Sunday, April 24, 2016

RICARDO NAVA v. PEERS MARKETING CORP GR L-28120, 25 November 1976

RICARDO NAVA v. PEERS MARKETING CORP
GR L-28120, 25 November 1976
Corporation Law Case Digest by John Paul C. Ladiao (15 March 2016)
(Topic: Subscription Contract)

FACTS:

Teofilo Po as an incorporator subscribed to eighty shares of Peers Marketing Corporation at one hundred pesos a share or a total par value of eight thousand pesos. Po paid two thousand pesos or twenty-five percent of the amount of his subscription. No certificate of stock was issued to him or, for that matter, to any incorporator, subscriber or stockholder.

On April 2, 1966 Po sold to Ricardo A. Nava for two thousand pesos twenty of his eighty shares. In the deed of sale Po represented that he was "the absolute and registered owner of twenty shares" of Peers Marketing Corporation.

Nava requested the officers of the corporation to register the sale in the books of the corporation. The request was denied because Po has not paid fully the amount of his subscription. Nava was informed that Po was delinquent in the payment of the balance due on his subscription and that the corporation had a claim on his entire subscription of eighty shares which included the twenty shares that had been sold to Nava.

ISSUE:

Whether or not the officers of Peers Marketing Corporation can be compelled by mandamus to enter in its stock and transfer book the sale made by Po to Nava?

RULING:

NO.

shares of stock may be transferred by delivery to the transferee of the certificate properly indorsed. "Title may be vested in the transferee by delivery of the certificate with a written assignment or indorsement thereof" (18 C.J.S. 928). There should be compliance with the mode of transfer prescribed by law

The usual practice is for the stockholder to sign the form on the back of the stock certificate. The certificate may thereafter be transferred from one person to another. If the holder of the certificate desires to assume the legal rights of a shareholder to enable him to vote at corporate elections and to receive dividends, he fills up the blanks in the form by inserting his own name as transferee. Then he delivers the certificate to the secretary of the corporation so that the transfer may be entered in the corporation's books. The certificate is then surrendered and a new one issued to the transferee.

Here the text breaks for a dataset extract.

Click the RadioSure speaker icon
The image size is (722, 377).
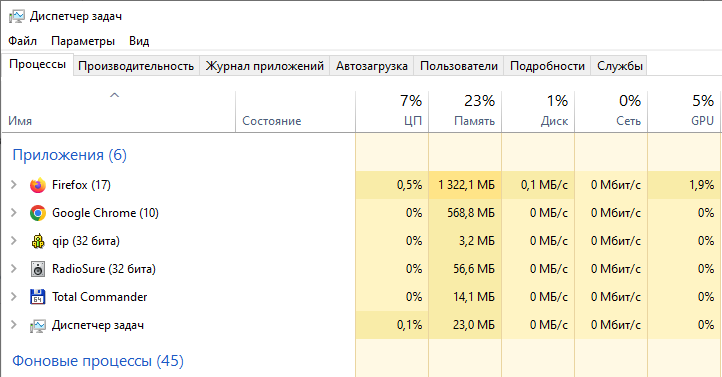coord(38,269)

That procedure cannot be followed in the instant case because, as already noted, the twenty shares in question are not covered by any certificate of stock in Po's name. Moreover, the corporation has a claim on the said shares for the unpaid balance of Po's subscription. A stock subscription is a subsisting liability from the time the subscription is made. The subscriber is as much bound to pay his subscription as he would be to pay any other debt. The right of the corporation to demand payment is no less incontestable.

In this case no stock certificate was issued to Po. Without stock certificate, which is the evidence of ownership of corporate stock, the assignment of corporate shares is effective only between the parties to the transaction.